TASK PROMPT> Go through the records and report each line holding the string "indicator".

Saved entries:
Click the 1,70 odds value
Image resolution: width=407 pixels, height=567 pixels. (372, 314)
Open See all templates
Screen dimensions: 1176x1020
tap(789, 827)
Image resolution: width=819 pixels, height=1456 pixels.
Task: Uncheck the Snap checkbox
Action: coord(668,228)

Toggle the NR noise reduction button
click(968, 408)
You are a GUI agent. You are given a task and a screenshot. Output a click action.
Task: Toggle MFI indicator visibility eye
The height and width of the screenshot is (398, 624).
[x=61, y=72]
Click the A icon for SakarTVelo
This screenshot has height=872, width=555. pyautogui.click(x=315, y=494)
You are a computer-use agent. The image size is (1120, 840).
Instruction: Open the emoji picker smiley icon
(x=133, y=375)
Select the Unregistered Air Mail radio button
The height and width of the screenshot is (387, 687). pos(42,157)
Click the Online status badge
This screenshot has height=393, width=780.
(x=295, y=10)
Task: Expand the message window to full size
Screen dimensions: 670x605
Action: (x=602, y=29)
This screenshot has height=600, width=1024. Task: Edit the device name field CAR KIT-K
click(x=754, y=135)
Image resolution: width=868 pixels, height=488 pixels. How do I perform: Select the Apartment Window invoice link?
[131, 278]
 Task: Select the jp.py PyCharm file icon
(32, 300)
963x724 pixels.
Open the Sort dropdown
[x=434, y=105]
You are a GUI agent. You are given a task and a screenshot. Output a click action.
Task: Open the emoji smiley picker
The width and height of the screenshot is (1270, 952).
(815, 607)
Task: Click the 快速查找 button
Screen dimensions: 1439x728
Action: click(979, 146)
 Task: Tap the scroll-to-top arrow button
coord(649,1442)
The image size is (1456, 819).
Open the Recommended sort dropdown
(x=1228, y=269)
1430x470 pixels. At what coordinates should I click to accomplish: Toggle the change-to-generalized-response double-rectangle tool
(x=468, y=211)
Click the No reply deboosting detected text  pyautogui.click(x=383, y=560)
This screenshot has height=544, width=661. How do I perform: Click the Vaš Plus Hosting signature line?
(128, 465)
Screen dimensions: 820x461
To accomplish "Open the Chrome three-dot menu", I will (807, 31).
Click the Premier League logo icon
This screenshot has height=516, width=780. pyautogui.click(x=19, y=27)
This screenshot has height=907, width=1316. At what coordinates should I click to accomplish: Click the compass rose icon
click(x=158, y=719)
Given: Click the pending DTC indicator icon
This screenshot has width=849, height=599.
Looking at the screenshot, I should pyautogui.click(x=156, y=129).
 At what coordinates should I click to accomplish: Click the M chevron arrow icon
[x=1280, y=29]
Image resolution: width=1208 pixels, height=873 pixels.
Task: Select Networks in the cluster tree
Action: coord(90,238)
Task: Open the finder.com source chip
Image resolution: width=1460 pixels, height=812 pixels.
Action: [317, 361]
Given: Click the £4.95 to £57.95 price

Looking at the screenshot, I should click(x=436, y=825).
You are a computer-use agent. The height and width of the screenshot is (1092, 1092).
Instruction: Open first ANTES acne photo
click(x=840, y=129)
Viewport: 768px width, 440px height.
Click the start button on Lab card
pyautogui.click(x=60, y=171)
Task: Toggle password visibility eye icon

YOUR SOLUTION>
Task: Toggle MFI indicator visibility eye
Given: Click the pending DTC indicator icon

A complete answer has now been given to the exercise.